Important Measure October 2019
1.The FSC Issued Regulations Regarding Regulatory Reporting, Public Disclosure, and Other Matters Required When Persons Acquiring, Individually or Jointly with Others, a Large Quantity of Shares of a Public Company
To align with the amendment to paragraph 1, Article 43-1 of the Securities and Exchange Act, promulgated on 17 April 2019, the Financial Supervisory Commission (FSC) issued the “Regulations Governing the Declaration on Acquisition of Shares in Accordance with Paragraph 1, Article 43-1 of the Securities and Exchange Act” on 7 October 2019. It stipulated that any person who acquires, either individually or jointly with other person(s), more than 10% of the total issued shares of a public company, shall report to the competent authority and make a public disclosure on the Market Observation Post System (MOPS) in compliance with the reporting/disclosure requirements concerning the number of shares acquired, the purpose and the sources of funds for the acquisition, changes in the information reported, public disclosure, time limits, and any other matters required.
2.The FSC Issued Order Stipulating That Persons Acquiring Shares of a Public Company for the Purpose of Merger and Acquisition Shall File Regulatory Reporting and Make Public Disclosure Pursuant to the “Regulations Governing the Declaration on Acquisition of Shares in Accordance with Paragraph 1, Article 43-1 of the Securities and Exchange Act” as Applied Mutatis Mutandis
To align with the “Regulations Governing the Declaration on Acquisition of Shares in Accordance with Paragraph 1, Article 43-1 of the Securities and Exchange Act” issued on 7 October 2019, the FSC issued an Order on 9 October 2019. It stipulated that an person who acquires shares of a public company for the purpose of merger and acquisition under Article 27, paragraph 14 of the Business Mergers And Acquisitions Act, shall report the required information set out in the “Regulations Governing the Declaration on Acquisition of Shares in Accordance with Paragraph 1, Article 43-1 of the Securities and Exchange Act”. In addition, to facilitate the acquirer’s reporting on his or her equity holding(s), the original report forms were amended in harmony with the above Regulations.
3.The FSC Issued the “Operation Directions Governing Securities and Futures Businesses’ Application for the Approval of Business Trials”
The FSC issued the “Operation Directions Governing Securities and Futures Businesses’ Application for the Approval of Business Trials” on 3 October 2019. This securities and futures businesses are allowed to apply for business trials.
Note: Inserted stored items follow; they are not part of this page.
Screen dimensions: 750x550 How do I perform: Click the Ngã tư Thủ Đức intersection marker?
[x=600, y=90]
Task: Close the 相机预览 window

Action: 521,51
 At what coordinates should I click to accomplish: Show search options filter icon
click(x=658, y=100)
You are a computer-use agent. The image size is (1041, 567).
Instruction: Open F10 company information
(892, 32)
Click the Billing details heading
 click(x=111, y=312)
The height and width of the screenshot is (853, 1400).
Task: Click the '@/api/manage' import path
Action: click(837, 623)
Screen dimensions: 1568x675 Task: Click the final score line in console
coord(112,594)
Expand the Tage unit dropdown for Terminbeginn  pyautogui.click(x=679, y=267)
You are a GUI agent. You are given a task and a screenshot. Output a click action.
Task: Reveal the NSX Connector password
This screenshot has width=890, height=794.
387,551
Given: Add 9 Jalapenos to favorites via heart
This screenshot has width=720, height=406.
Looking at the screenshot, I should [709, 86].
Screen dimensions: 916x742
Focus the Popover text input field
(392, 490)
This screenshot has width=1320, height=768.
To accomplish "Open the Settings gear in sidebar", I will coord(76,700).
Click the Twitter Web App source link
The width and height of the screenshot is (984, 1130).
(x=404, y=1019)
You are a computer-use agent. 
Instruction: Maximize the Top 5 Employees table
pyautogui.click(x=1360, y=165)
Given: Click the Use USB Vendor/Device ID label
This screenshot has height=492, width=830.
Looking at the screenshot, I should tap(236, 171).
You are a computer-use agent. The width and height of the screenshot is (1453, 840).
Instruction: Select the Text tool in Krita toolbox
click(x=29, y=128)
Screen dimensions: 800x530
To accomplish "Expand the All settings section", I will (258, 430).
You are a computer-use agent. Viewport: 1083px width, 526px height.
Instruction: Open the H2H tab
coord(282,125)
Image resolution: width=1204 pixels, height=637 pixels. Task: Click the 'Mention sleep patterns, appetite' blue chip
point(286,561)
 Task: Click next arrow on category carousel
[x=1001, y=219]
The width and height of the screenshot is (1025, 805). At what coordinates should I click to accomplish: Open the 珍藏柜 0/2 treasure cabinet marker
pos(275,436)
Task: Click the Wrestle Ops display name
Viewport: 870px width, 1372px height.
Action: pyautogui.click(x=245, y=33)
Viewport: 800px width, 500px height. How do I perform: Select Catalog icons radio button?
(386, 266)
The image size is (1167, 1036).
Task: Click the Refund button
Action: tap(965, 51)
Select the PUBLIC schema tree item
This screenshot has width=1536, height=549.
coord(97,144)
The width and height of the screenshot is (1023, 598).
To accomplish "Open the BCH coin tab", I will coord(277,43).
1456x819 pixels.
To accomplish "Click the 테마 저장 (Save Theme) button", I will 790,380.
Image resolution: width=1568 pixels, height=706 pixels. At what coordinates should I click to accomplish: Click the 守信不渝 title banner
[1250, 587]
However, the permitted business are limited to：(1) extension of approved business activities of securities and futures businesses, (2) “other business activities ” that regulations authorize the competent authority may grant approvals at discretion, or (3) the internal operations of securities and futures businesses which are not specified by the regulations. In applying to conduct the business trials, securities and futures businesses are required to submit business plans covering relevant operational guidelines, risk management, and internal controls, together with a statement of legal compliance. During the course of pilot operations, they shall also implement legal compliance practices such as information security and protection and anti-money laundering controls, protection of personal data, and protection of customer rights and interests.
4.The FSC Relaxed Net Capital Requirement for Taiwanese Branch Offices of Foreign FCMs Exclusively Engaged in Sub-Brokerage
The FSC issued Order No. 1080360743 on 30 October 2019 stipulating that the Taiwanese branch office of a foreign futures commission merchant (FCM) exclusively engaged in sub-brokerage is eligible, upon obtaining FSC approval, for exemption from the adjusted net capital percentage requirement set out in paragraphs 1 and 2,Article 22 of the Regulations Governing Futures Commission Merchants, provided that its head office calculated the net capital amount or percentage satisfied the criteria set by the home country and included the operational risks of the Taiwanese branch office. The branch office is still required to file a monthly report on the net capital amount or percentage of its home-country head office and other specified information, unless obtaining FSC approval to exempt from reporting, so as to facilitate a timely understanding of the financial and operational conditions of the foreign FCM. However, if the home-country head office fails to comply with the regulatory criteria of the home country, the branch office shall immediately stop accepting brokerage orders from Taiwanese FCMs and limit its sub-brokerage activities only to handling of existing transactions, and shall submit a corrective plan to the FSC.